Exercise prompt: What you give back should be exactly the lines from the one with "Given: Collapse the Actions (5) section" through the end of the data, without the pictures.

##############################

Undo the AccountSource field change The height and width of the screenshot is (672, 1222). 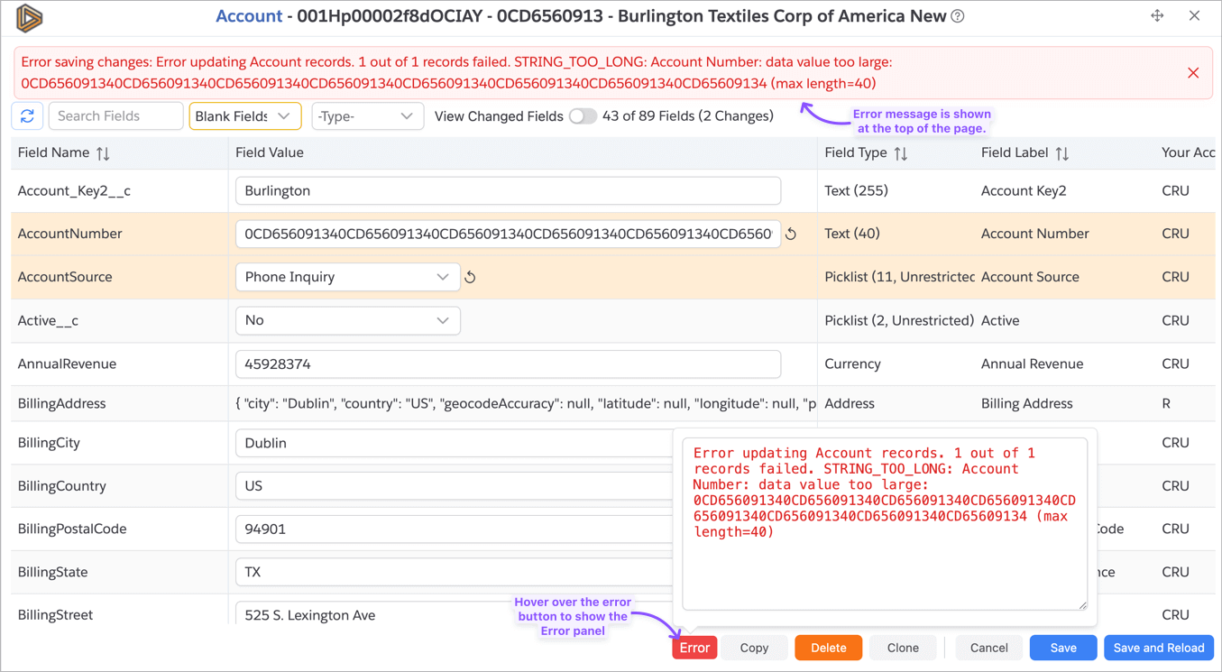[470, 278]
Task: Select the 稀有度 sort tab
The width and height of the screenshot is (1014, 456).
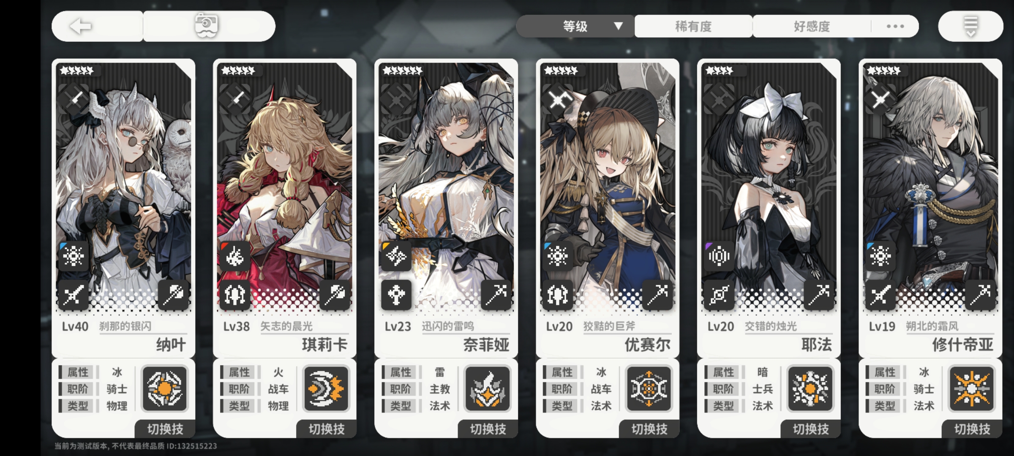Action: click(x=693, y=26)
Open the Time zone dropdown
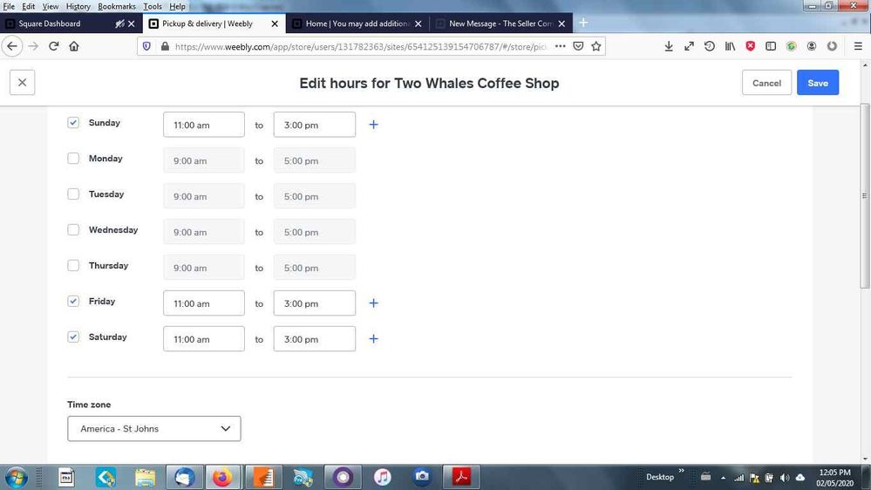The width and height of the screenshot is (871, 490). (x=154, y=429)
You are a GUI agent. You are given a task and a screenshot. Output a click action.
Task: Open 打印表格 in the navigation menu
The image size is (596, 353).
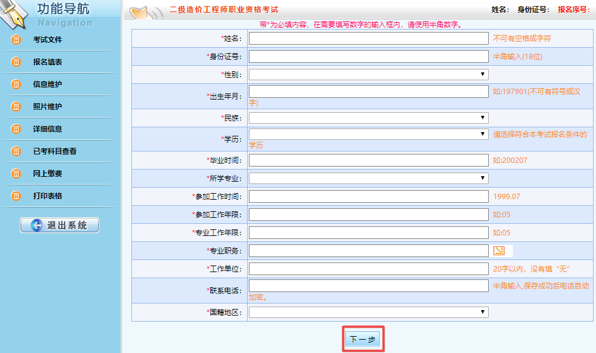(48, 196)
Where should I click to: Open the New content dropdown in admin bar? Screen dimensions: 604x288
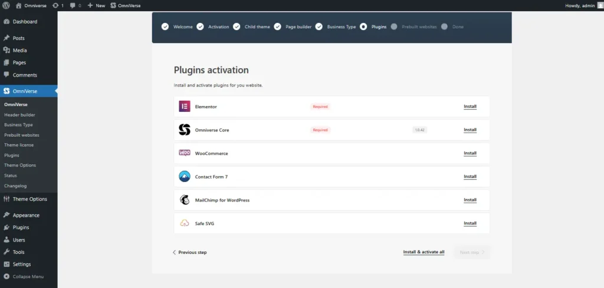point(96,5)
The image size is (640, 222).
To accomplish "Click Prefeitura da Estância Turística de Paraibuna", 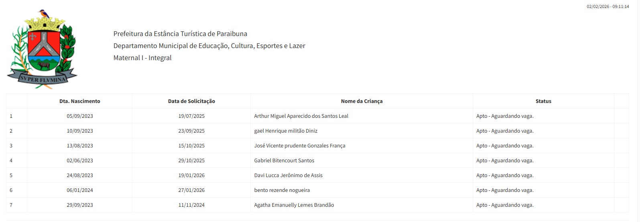I will tap(180, 34).
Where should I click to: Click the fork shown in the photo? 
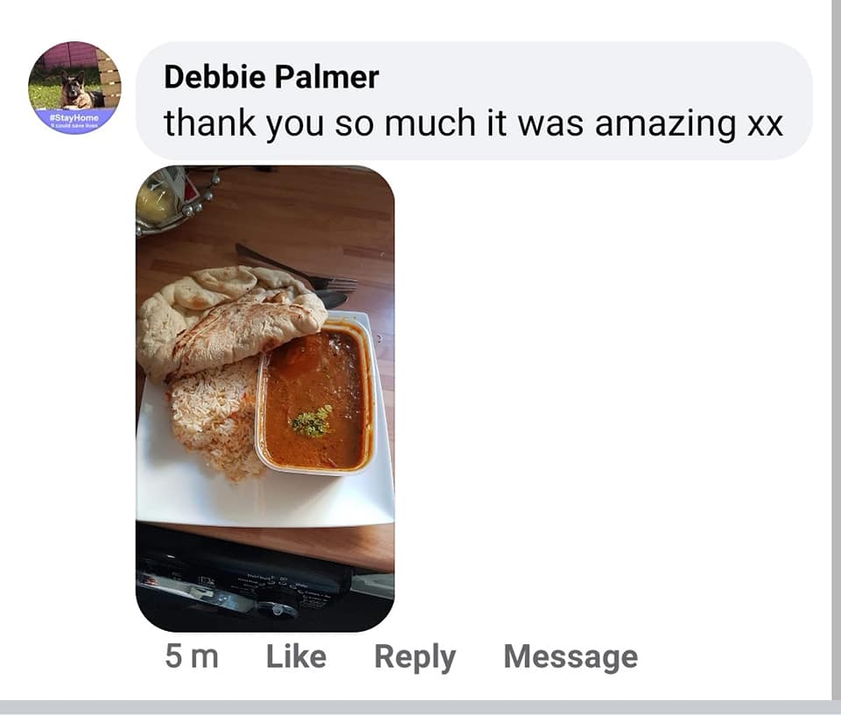[x=298, y=271]
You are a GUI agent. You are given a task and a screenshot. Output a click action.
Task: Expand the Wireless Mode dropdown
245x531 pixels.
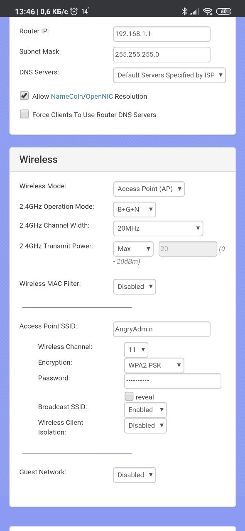coord(149,189)
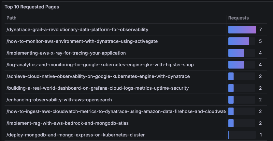Click the x-ray row's request bar gauge
The width and height of the screenshot is (273, 141).
click(x=242, y=53)

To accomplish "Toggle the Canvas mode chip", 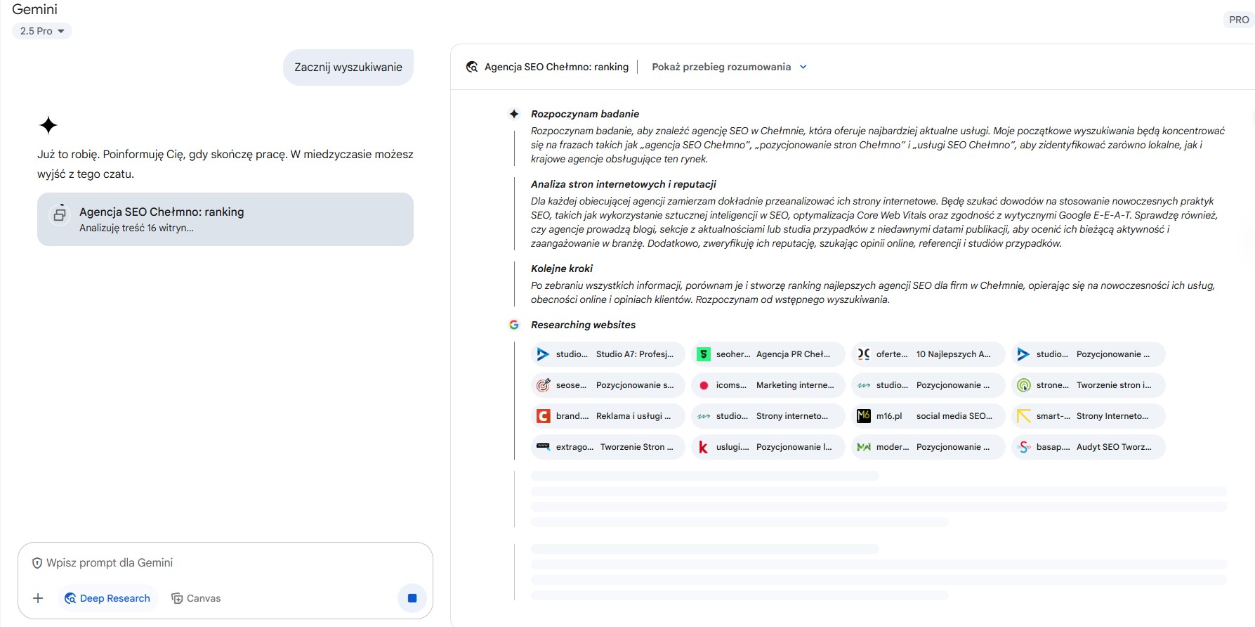I will coord(196,598).
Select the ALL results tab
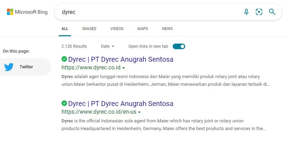The image size is (288, 144). [65, 29]
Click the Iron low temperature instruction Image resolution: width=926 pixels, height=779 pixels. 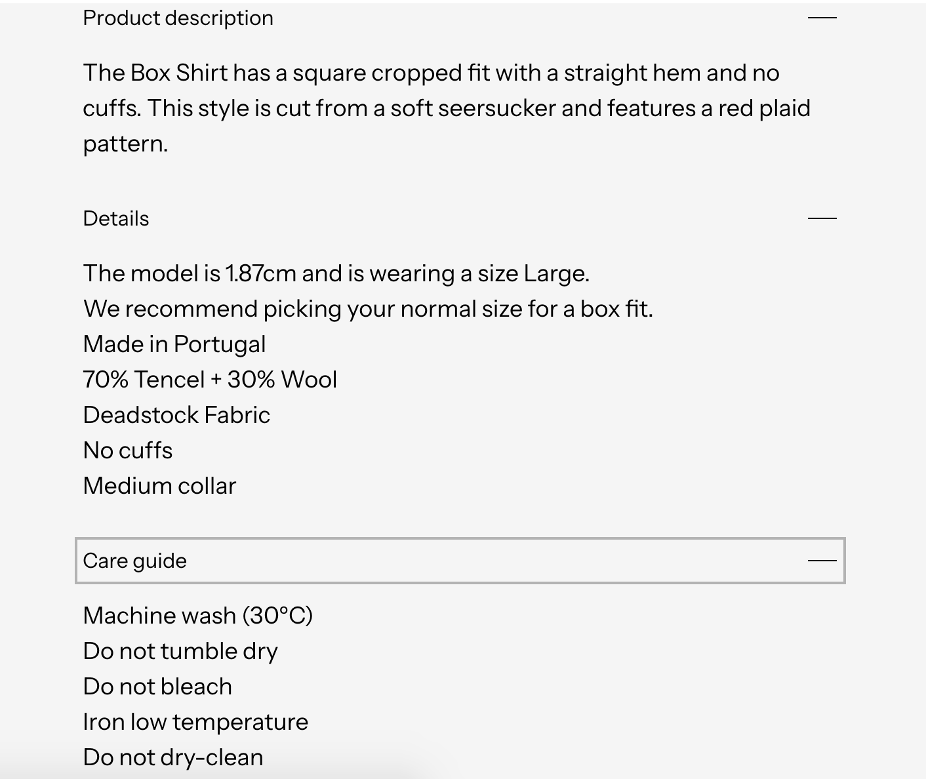pos(195,721)
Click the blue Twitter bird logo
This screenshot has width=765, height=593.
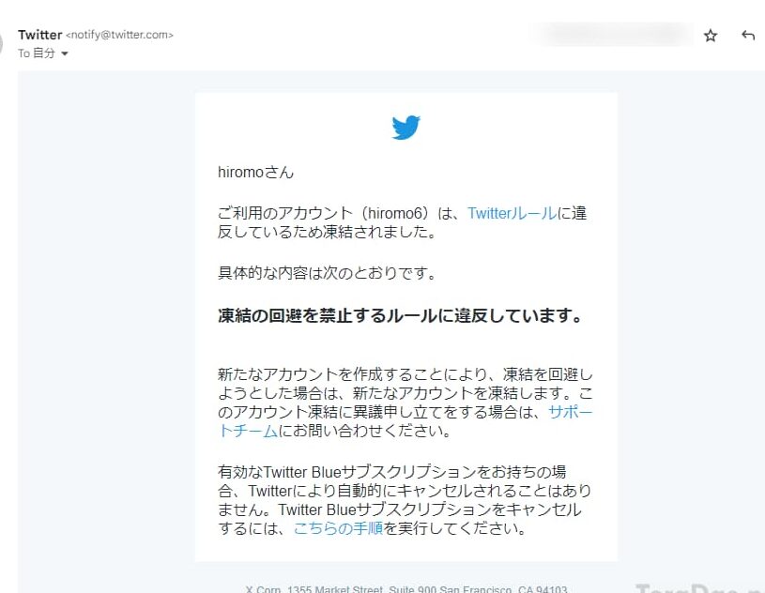coord(405,128)
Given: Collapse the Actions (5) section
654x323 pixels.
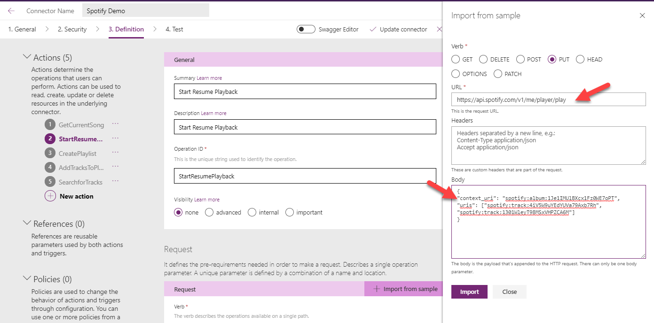Looking at the screenshot, I should click(x=27, y=57).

##############################

Reply:
Given: Collapse the Actions (5) section
654x323 pixels.
Looking at the screenshot, I should click(x=27, y=57).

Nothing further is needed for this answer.